To her amazement, he tenderly cupped her face with his hand, using his thumb to wipe away a tear she hadn’t known she’d shed. His gentleness nearly undid her. She was striving so hard to survive on her own, she didn’t dare let herself fall apart. She might never be able to pull herself together again.
“I’m sorry,” she murmured, a lump of determination lodging in her throat. “I didn’t use to spring leaks like that at the drop of a hat.”
“You were very brave at the funeral. Ray would have been proud of you.”
“You think so?”
“Yeah. I know I thought you were pretty terrific. The kids, too.”
She closed her hand around his wrist, holding on for a moment as though she could draw from his inner strength. “If I never hear bagpipes playing a funeral dirge again, it’ll be just fine with me.”
One side of his mouth lifted in a wry smile. “Someday I’ll play a Scottish jig for you on the pipes. That will lift your spirits.”
“You play that awful, squealing instrument?” she gasped.
He laughed out loud, a deep baritone that rumbled through his chest. “In my family, criticizing pipe playing is sacrilegious. My brother Derek and I are fourth-generation firefighters and about tenth-generation pipers. But I admit it’s probably an acquired taste.”

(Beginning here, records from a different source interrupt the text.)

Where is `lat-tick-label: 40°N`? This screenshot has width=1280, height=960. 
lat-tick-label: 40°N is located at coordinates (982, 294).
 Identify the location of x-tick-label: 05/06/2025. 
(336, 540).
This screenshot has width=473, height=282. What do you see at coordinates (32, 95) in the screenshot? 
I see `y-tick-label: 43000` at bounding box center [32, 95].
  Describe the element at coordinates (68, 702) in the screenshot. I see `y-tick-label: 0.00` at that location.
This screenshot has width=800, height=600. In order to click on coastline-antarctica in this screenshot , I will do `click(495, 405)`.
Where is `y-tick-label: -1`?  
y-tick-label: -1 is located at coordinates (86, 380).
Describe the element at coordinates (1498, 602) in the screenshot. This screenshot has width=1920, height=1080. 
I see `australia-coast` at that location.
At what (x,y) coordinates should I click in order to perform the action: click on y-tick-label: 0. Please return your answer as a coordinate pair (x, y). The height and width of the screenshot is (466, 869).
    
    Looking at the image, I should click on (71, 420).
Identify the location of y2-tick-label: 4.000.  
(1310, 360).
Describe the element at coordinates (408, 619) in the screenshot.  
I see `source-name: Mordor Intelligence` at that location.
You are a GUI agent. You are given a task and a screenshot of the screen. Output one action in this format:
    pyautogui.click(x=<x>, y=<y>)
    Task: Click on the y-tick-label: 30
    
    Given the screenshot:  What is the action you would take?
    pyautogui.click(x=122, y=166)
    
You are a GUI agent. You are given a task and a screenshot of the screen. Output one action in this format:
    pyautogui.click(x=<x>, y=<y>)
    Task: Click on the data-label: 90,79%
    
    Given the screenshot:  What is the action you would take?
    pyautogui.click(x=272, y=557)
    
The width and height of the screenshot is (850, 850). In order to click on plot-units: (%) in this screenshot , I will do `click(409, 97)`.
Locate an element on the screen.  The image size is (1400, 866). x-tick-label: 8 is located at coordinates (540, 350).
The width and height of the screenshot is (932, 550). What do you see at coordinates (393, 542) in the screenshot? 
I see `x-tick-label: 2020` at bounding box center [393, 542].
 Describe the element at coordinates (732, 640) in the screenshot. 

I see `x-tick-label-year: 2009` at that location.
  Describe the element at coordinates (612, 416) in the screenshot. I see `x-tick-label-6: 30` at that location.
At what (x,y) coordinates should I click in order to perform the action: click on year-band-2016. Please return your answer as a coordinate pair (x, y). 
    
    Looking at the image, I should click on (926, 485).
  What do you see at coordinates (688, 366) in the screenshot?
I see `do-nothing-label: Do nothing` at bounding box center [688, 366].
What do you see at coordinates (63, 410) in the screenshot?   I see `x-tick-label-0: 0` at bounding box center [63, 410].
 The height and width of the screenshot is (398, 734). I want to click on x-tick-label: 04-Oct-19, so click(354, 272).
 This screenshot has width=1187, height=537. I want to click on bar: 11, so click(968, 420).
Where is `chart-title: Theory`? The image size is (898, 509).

“I’ll agree with that.” She found herself smiling back at him, her first real smile in, well, a month. Having Logan around was like a dose of chin-up medicine. “I’ll go stir up some lemonade. The kids are down the block swimming in a neighbor’s pool, but they’ll be back soon and probably ready for something cool to drink.”
“Then I’d better get busy so I can earn my keep.”
Logan waited until she’d gone into the house, then slowly exhaled. What the hell had made him touch her? Her skin was so damn soft, so warm. He’d known it would be, which is why he shouldn’t have come within arm’s reach of Janice, the widow of a man whose life he might have saved if he’d acted more wisely.
His hand shook as he lifted the drill and drove the bit into the doorjamb. Wood shavings curled back around the quarter-inch hole. Thank goodness his pants were loose enough that the telltale bulge behind his zipper hadn’t been obvious. Talk about lousy timing. He didn’t dare let his feelings for Janice get out of hand. Right now, what she needed was a friend, not some lust-crazed firefighter with an overactive libido.
Within minutes, Janice reappeared, carrying a tray with a pitcher of lemonade and four plastic cups.